Democrats Renew Push for No Reason Absentee Voting
Democratic state lawmakers are again hoping to allow no-reason absentee voting in Michigan.
Michigan Secretary of State Ruth Johnson has said recently that more people who have died or moved out of state must be removed from the state’s voter registration database before lawmakers will agree to stop putting conditions on who can vote absentee.
The state Bureau of Elections says significant progress has been made to clean up Michigan’s voter files.
“We are (removing people from the files) much more quickly than we did before and probably more thoroughly than we did before,”
Bureau of Elections Director Christopher Thomas told the state House Elections Committee last week. Thomas says the bureau removed 170,000 people from Michigan’s Qualified Voter File after the last election. Democrats say that’s an indication that now is the time to move forward with no-reason absentee voting.
“Fine, if that’s a problem, let’s fix the problem – it sounds like the problem is fixed – and move forward,” said state Rep. Gretchen Driskell, D-Saline, the top Democrat on the House Elections Committee. “But we’re behind other states as far as accessing elections and making it easier for people to vote.”

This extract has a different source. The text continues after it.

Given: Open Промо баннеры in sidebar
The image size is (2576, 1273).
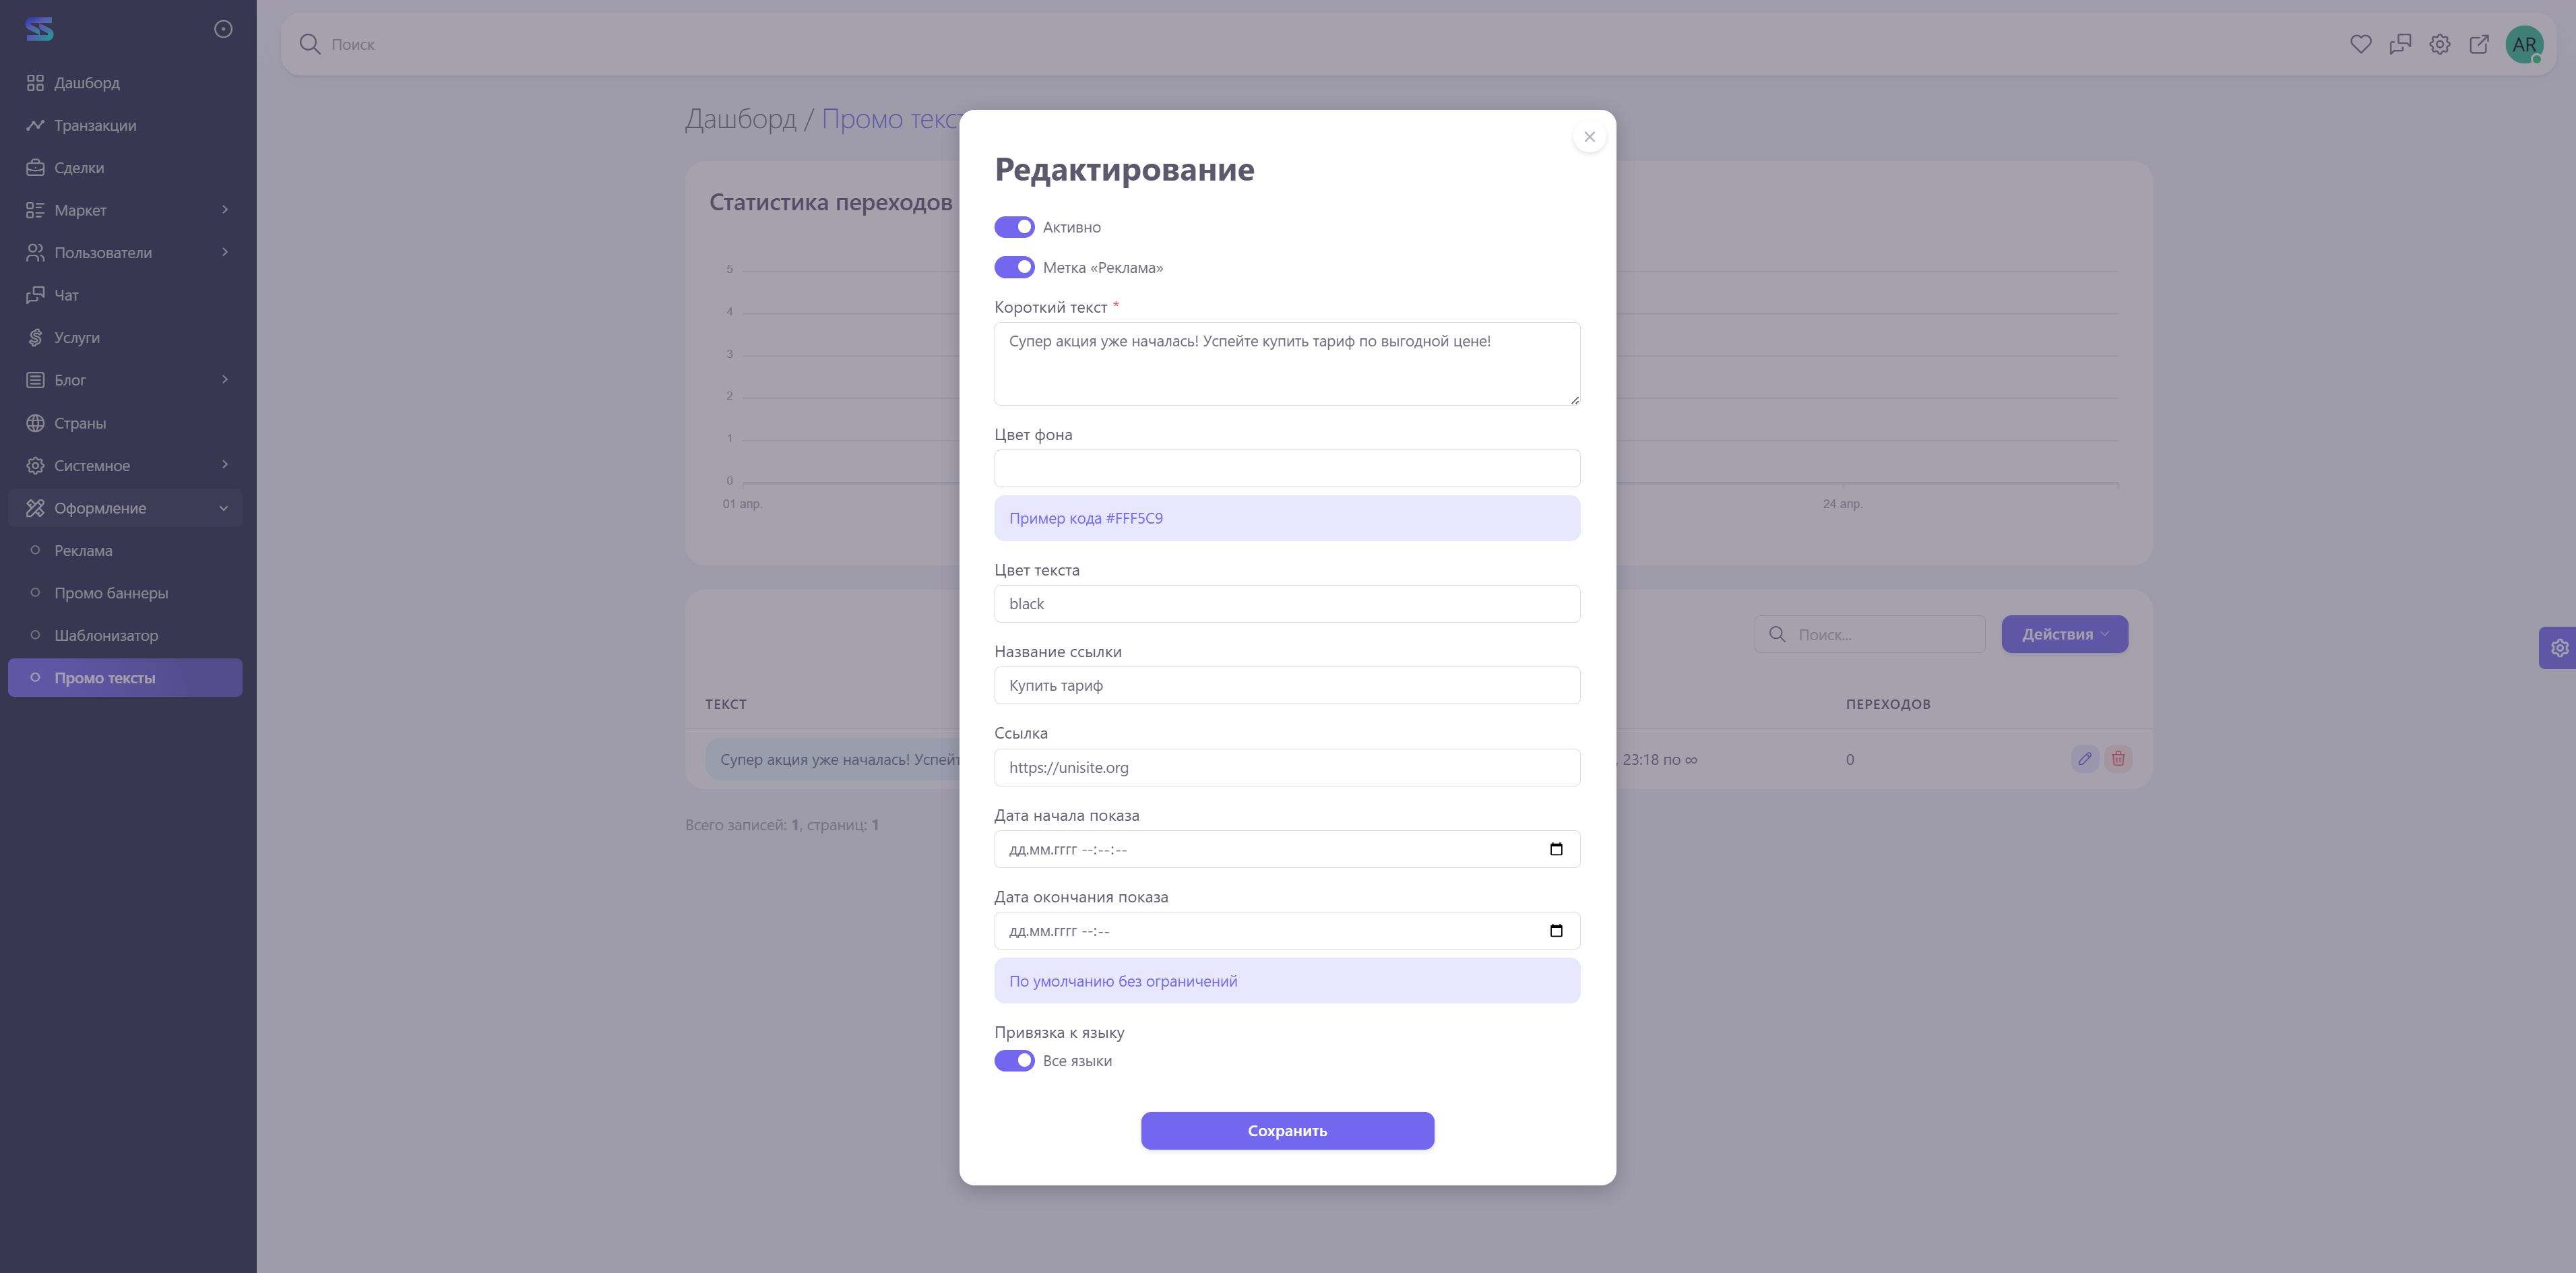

Rep. Lisa Posthumus Lyons chairs the panel. She says she’s open to taking up the issue this term.
“I know there’s different ways and different ideas out there as to how that would be actually executed,” said Lyons. “And so, the details are going to be what matters in terms of what we take up, what we don’t take up, if we take something up.”
Sen. Steve Bieda, D-Warren, has introduced a package of bills in the state Senate meant to make voting easier in Michigan, including a bill to allow no-reason absentee voting. 27 states and Washington D.C. already allow voters to cast absentee ballot for any reason.
Thomas says although Michigan sets conditions on who can vote absentee, the bureau does not attempt to make sure people are being honest about the reasons they select for voting absentee. For example, voters can declare that they will be out of town during an election and the state will take their word.